# TASK INSTRUCTIONS
Please give the data again in full, exactly as provided.
[Opening INPUT DATA section]
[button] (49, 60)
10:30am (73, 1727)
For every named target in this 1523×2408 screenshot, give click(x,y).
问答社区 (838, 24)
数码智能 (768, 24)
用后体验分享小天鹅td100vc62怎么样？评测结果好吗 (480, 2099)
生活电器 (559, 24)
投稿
[Closing INPUT DATA section]
# RESPONSE TO THE EXERCISE
[button] (49, 60)
10:30am (73, 1727)
For every named target in this 1523×2408 screenshot, give click(x,y).
问答社区 (838, 24)
数码智能 (768, 24)
用后体验分享小天鹅td100vc62怎么样？评测结果好吗 (480, 2099)
生活电器 (559, 24)
投稿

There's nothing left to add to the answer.